Writing this up just in case it might be useful to others in a similar circumstance. Last May I had a fairly good race at Rock The Ridge in Upstate New York. The race has some nice scenic sections and it is basically 100% well-packed dirt roads. That makes it fairly fast, but it did deliver more pounding than usual to my legs, and I started feeling some shin pain towards the end, especially in the right shin. It did not get better at all in the next three days and I started freaking out a bit since I almost never have shin issues. It was painful to walk and so I even suspected a stress fracture. Thankfully I do have a great PT Joe Rigby in my town who already helped me deal with some Achilles tendon issues in the past.
When Joe did a bit of probing and testing, he thankfully concluded this wasn't a stress fracture, but most likely the muscle being very tense and refusing to relax. The treatment consistent of some massage and Graston technique release, as well as the instructions to work on this myself at home, as follows:
- Lacrosse ball (or a similar massage ball) rolling along the affected muscles. The technique is demonstrated pretty well by this video: https://www.youtube.com/watch?v=dBU2-_YFPJo
- Self massage and release along the Anterior Tibialis muscle: https://youtube.com/shorts/xdd77lN1RVk
- My calves tend to be fairly tight as well, and as it turned out that can be a huge contributing factor to the shin muscle tightness, so all the usual calf stretching, rolling, massaging to get them less tight should help the shins too.
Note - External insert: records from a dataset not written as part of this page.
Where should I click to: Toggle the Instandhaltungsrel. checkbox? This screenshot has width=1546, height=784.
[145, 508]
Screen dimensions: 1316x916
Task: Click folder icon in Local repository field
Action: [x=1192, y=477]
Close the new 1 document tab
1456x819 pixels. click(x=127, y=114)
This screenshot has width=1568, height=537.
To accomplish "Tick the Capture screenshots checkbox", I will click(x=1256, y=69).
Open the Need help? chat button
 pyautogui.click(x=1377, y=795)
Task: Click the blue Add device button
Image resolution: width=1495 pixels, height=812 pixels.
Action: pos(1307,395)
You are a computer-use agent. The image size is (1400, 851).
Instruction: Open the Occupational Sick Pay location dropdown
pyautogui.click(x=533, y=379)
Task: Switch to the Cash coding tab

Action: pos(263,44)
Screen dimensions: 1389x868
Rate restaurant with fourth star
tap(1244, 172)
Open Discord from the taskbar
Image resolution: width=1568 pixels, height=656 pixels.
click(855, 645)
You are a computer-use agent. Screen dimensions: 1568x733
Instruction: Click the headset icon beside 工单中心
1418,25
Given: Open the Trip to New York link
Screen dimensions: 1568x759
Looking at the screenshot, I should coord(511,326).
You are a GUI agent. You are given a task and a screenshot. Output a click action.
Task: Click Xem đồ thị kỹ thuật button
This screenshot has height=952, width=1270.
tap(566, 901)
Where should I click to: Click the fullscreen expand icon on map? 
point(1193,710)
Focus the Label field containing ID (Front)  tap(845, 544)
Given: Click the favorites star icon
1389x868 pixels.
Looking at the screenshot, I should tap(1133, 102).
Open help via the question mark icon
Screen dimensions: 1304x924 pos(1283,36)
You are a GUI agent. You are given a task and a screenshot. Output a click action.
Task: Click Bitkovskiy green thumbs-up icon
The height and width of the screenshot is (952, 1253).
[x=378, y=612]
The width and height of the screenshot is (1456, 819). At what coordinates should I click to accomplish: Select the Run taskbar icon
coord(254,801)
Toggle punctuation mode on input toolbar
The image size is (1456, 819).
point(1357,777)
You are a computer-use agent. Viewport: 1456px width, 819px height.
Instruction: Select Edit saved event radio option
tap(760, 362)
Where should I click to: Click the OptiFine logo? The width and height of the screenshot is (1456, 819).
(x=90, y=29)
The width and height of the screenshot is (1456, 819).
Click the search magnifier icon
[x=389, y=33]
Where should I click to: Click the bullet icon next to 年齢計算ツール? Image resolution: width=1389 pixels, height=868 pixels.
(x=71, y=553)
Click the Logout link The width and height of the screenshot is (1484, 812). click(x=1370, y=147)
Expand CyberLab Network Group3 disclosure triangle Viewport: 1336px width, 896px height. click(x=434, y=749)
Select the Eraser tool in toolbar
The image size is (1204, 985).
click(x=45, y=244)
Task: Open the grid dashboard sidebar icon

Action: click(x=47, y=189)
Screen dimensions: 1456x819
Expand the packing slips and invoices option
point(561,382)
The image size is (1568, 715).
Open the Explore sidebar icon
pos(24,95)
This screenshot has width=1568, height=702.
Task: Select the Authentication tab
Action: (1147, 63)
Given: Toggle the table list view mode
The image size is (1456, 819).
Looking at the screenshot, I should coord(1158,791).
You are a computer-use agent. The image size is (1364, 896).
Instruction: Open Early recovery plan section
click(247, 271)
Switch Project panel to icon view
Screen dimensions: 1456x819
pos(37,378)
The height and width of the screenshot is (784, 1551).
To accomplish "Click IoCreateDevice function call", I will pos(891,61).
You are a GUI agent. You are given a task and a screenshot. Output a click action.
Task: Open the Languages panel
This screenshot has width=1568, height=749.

- Eccentric work on the anterior tibialis -- something along these lines: https://www.youtube.com/watch?v=gfD-kdYD2N4, except the focus is on the slow release from the 90 degree position to the stretch out position -- one there, scoot up, bring the foot back up to 90 degrees, scoot back stretching the band, release again.
These took a while and the ball rolling was particularly painful at first, but after a while this worked, and I was back to running again. This was a good wake-up call in terms of doing more preventive maintenance, which I started doing (basically the same stretches/exercises), which helped me get through the rest of the "racing season" injury-free.
Hope this is helpful as some background information and some things to try, but every runner is different and the best advice I can give is work with a good PT who knows runners. Proper diagnosis is very important, and often the root causes of issues are not where the pain is.